Grandma Chen did what was right and showed moral courage. When interviewed, she was asked why she had done it, and she simply replied, “I just did it because it was the right thing to do.” That is greatness in action.

 

Greatness is Enjoying Healthier Family Life

I am reminded of my pro-bono work in mediating between divorcing couples. The story keeps repeating itself.

I was mediating between a multi-millionaire property developer husband and a high-flying banker wife. During the caucus session, the wife confided, “My husband keeps telling my son and me, ‘I work very hard. I am building all these empires for you.’ Now he has built the empires but we are no longer there to live in them!”

The common justification for making business our number one and chief priority—“I am doing it for the family”—has left too many people family-less.

One young engineer went berserk after his wife decided to end their five-year marriage. They had a three-year-old son. He was so devastated. He wept uncontrollably and inbetween sobs, told me, “I worked so damn hard, working overtime every night, so that we could move from public housing to a private condo. Now I have no one to live with. I neglected my wife and family. The price is too high to pay.”

In recent years, we have seen how great men and women have fallen because of failures in marriage and family.

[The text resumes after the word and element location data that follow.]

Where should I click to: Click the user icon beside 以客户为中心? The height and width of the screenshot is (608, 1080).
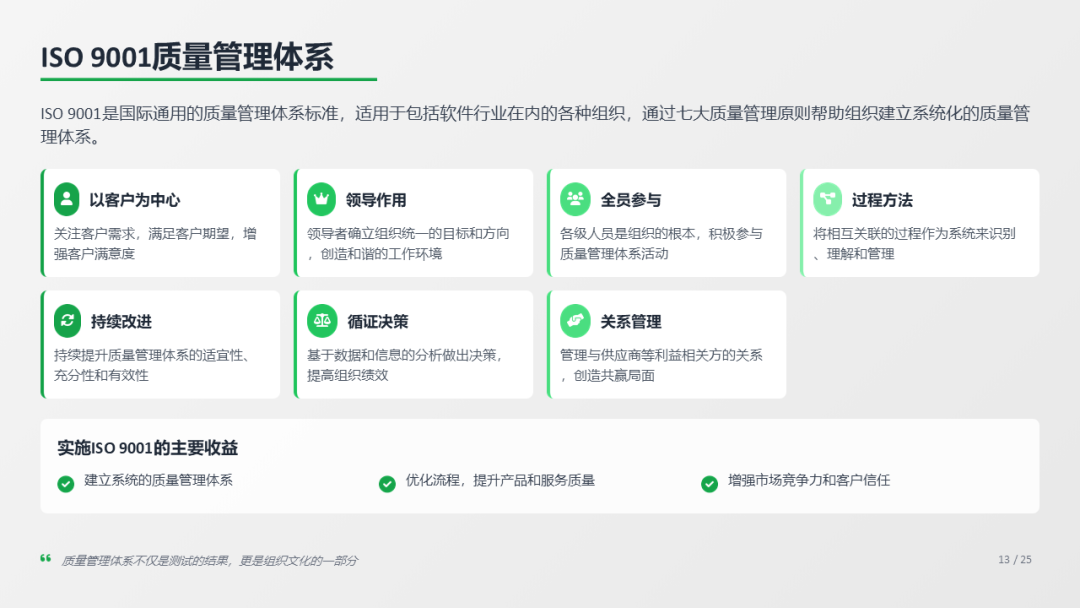(x=67, y=199)
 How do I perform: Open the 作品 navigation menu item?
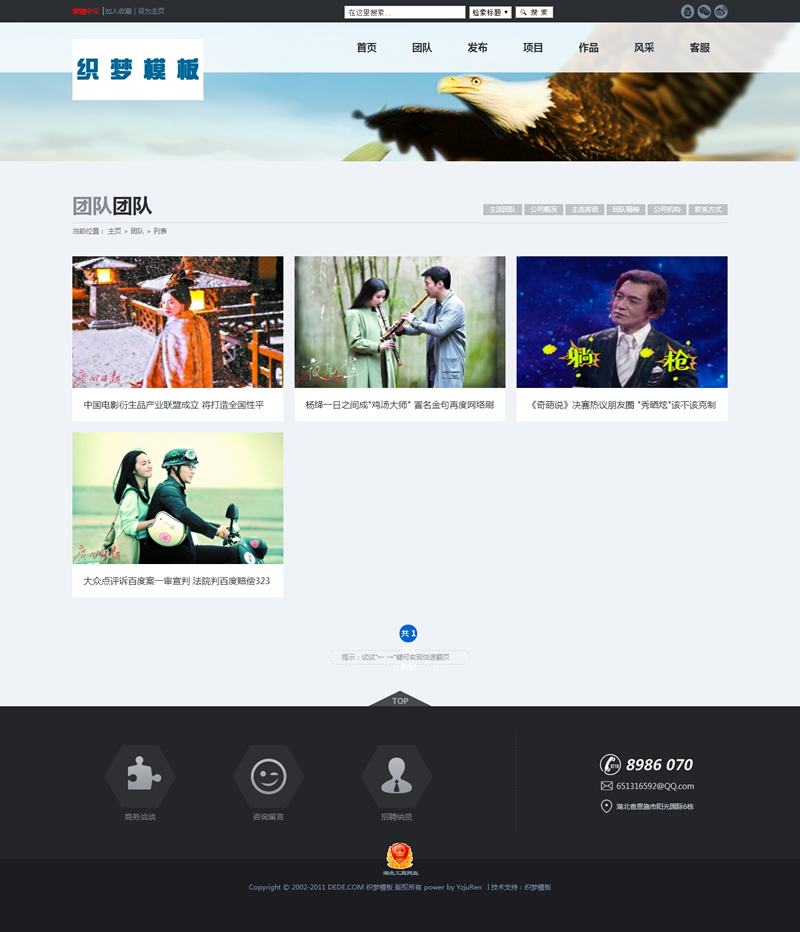(x=588, y=48)
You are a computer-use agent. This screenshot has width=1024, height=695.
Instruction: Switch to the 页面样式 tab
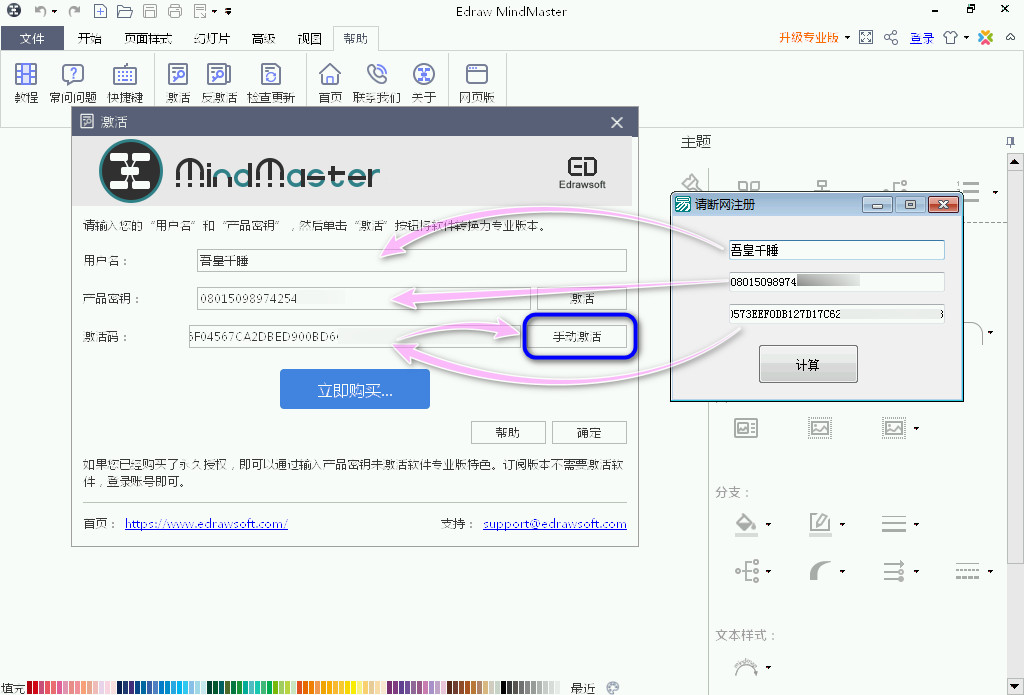[147, 39]
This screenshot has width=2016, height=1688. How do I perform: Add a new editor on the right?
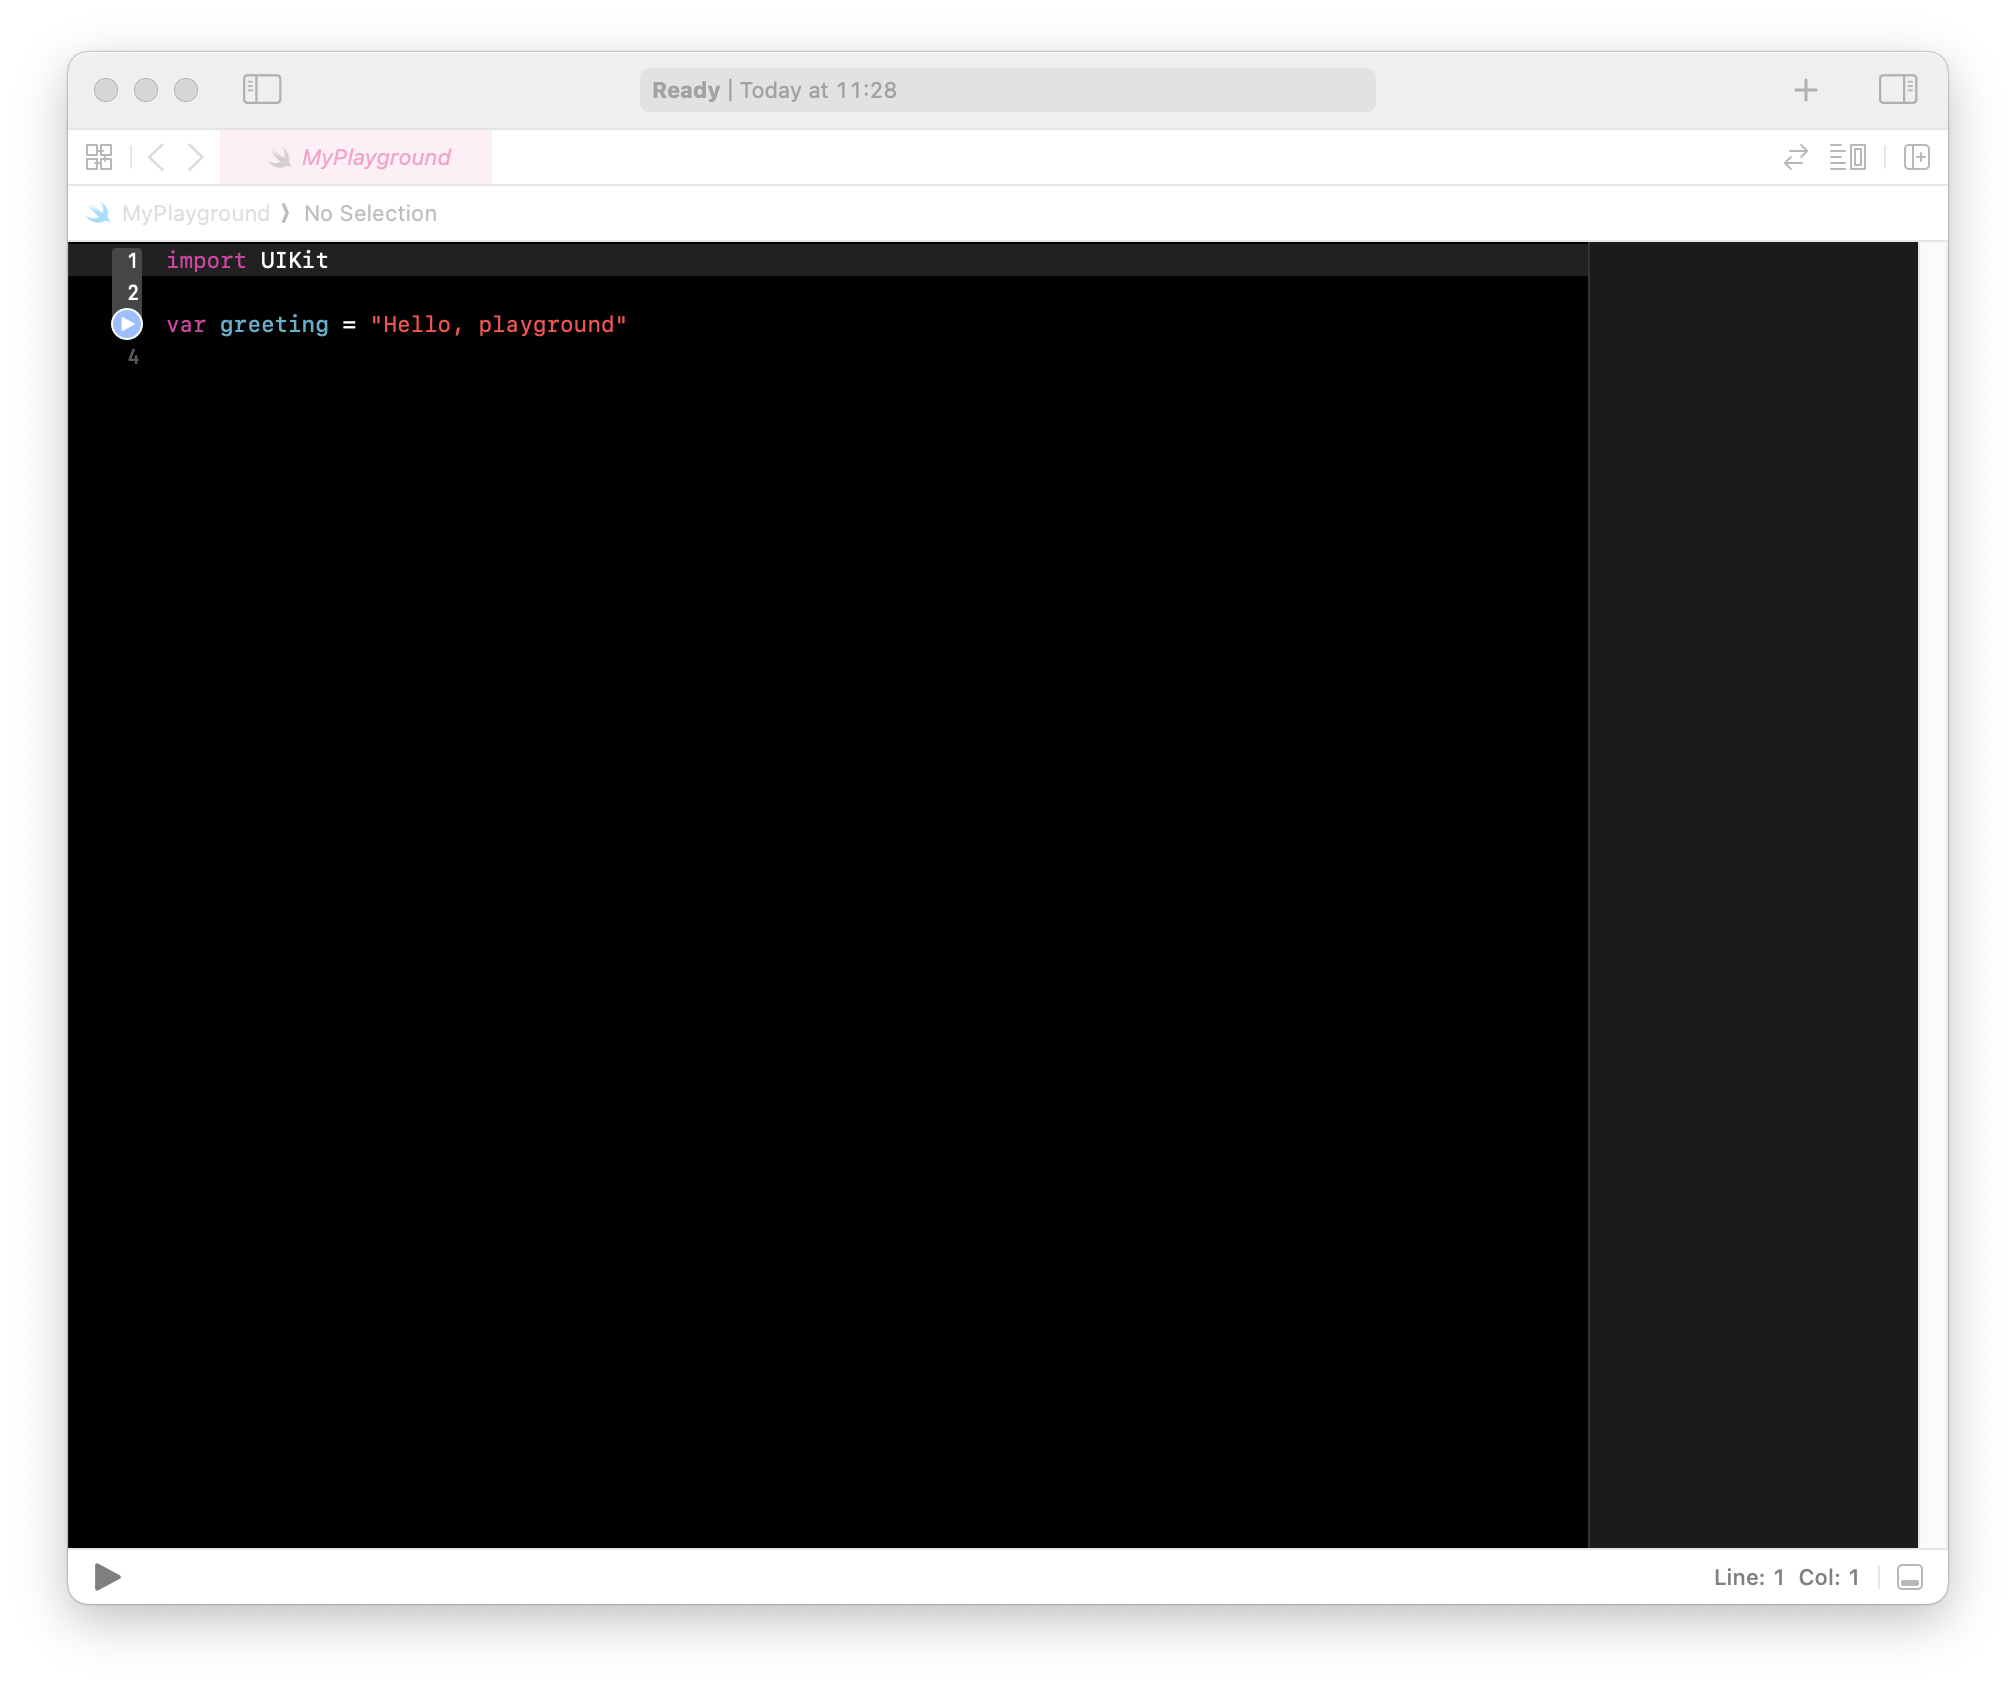point(1916,157)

  • Oscar Pistorius, who pushed through a double-leg amputation and earned gold medals in the Athens, Beijing, and London Paralympics for his track and field events. On 14 February 2013, he was found guilty of killing his girlfriend, Reeva Steenkamp.
  • Ng Boon Gay, the former Central Narcotics Bureau chief in Singapore, lost his job because of alleged corrupt practices for his sexual impropriety with one female Oracle IT executive. Although he was acquitted of the charge, he was retired from the Public Service Commission.
  • Michael Palmer, Singapore’s former Speaker of Parliament and a senior partner of a prestigious law firm, stunned the nation when he made the surprising announcement that he was involved in an extramarital affair with a divorcee named Laura Ong. This brilliant lawyer, caring Member of Parliament and fair-minded Speaker had to resign because of his affair.

How tragic! Certainly, greatness cannot be measured merely by economic terms, career greatness or material success. But I also believe in recovery. These men can regain their greatness when they turn around.

 

Greatness is Developing Successors and Successful Systems

One of parents’ greatest joys is to see their children become better than themselves. Fulfilment for teachers is seeing their students excel and develop into men and women of character and competence. One of the greatest accomplishments for any business leader or politician is to build a system for leaders to thrive in; leaders who are able to sustain and develop a better organization than the one the leaders leave behind.

Tom Jones of Epsilon defines success in three ways: “For me, in this company, my success would be to have left three legacies: One, someone to replace me so that the company is not at risk; two, a solid value system that will transcend both them and me in terms of what the company stands for; and three, economic soundness and stability.”

Success without successors or a successful system is not success.

 

Question for the week:

Which aspect of greatness captures your imagination? Why?